The Magrit failure is not MAGE-A3’s first. The vaccine crashed out of a 1,349-patient study in melanoma six months ago (Glaxo’s cancer vaccine trips at first phase III hurdle, September 5, 2013). Here, too, Glaxo responded by drilling into subgroups in search of responders.

Results of the quests for responders in both trials are expected in 2015, Glaxo says.

As more cancer vaccine trials flare and fail it is becoming apparent that companies might do better by identifying those patients most likely to respond beforehand. “That’s one of the things that everyone’s looking much harder at nowadays,” Paul Higham, chief executive of the cancer vaccine developer Immatics, told EP Vantage. “It’s not always easy to identify up front who’s going to respond and who isn’t, but most of the late-stage studies, including ours, are looking really extensively at biomarkers.”

Still, EvaluatePharma’s Clinical Trials module lists seven cancer vaccine studies that have enrolled more than 1,000 patients.
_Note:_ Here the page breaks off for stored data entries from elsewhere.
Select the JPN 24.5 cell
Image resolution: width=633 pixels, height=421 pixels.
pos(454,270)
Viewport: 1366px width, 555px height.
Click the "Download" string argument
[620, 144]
Many of these were initiated before the true importance of stratifying patients had come to light, and their sponsors could find that they end up with the same needle-in-a-haystack problem as Glaxo.

“Over the last 12-18 months we’ve seen a lot of new advances and new understanding, and it’s becoming clear that some of the approaches that are generating late-stage results were put in place before that understanding was there,” Mr Higham says.
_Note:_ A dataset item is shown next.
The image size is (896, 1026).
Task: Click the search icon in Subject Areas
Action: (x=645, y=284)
Bigger and better? The 10 largest late-stage cancer vaccine trials
Company Project Indication Pharmacological Class Enrolment Trial name and ID
GlaxoSmithKline MAGE-A3 Non-small cell lung cancer Anti-MAGE-A3 vaccine 2,278 Magrit
NCT00480025
Merck KGaA Tecemotide  Non-small cell lung cancer Anti-MUC1 vaccine 1,513 Start
NCT00409188
GlaxoSmithKline MAGE-A3 Melanoma Anti-MAGE-A3 vaccine 1,351 Derma
NCT00796445
Bavarian Nordic Prostvac Prostate cancer Anti-PSA vaccine 1,200 Prospect
NCT01322490
PT Kalbe Farma, RECOMBIO,
Laboratorio Elea, CIMAB
Vaxira  Non-small cell lung cancer B-cell lymphoma vaccine 1,082 NCT01460472
CK Life Sciences POL-103A Melanoma Melanoma vaccine 1,059 Mavis
NCT01546571
Transgene TG4010 Non-small cell lung cancer Anti-MUC1 vaccine 1,000 Time
NCT01383148
NewLink Genetics HyperAcute Pancreas Pancreatic cancer Cancer vaccine 722 Impress
NCT01072981
Galena Biopharma NeuVax Breast cancer Anti-HER2 (ErbB-2) vaccine 700 Present
NCT01479244
Celldex Therapeutics CDX-110 Glioblastoma multiforme EGFr cancer vaccine 700 Act IV
NCT01480479

Size doesn’t matter

Immatics has already made progress in identifying response biomarkers in phase II trials of its renal cell carcinoma vaccine, IMA901. A phase III study is now ongoing in 340 patients with the aim of validating the biomarkers, though this goal is secondary to proving the vaccine’s efficacy. The trial’s relatively small size is due principally to the nature of the indication – RCC is rarer than NSCLC and the patients die more quickly, Mr Higham says.

The Glaxo failure is a disappointment for other developers in this space, Mr Higham says. “I’m hoping that these results don’t cast a dark shadow over the rest of cancer immunotherapy.”

Cancer vaccines have been under development for over a decade, but the class has yet to see a true success. Pre-emptive patient selection could be the key to conducting a successful phase III trial.

Perhaps even a lung cancer vaccine could be trialled in 400 patients – if, of course, they are the right 400 patients.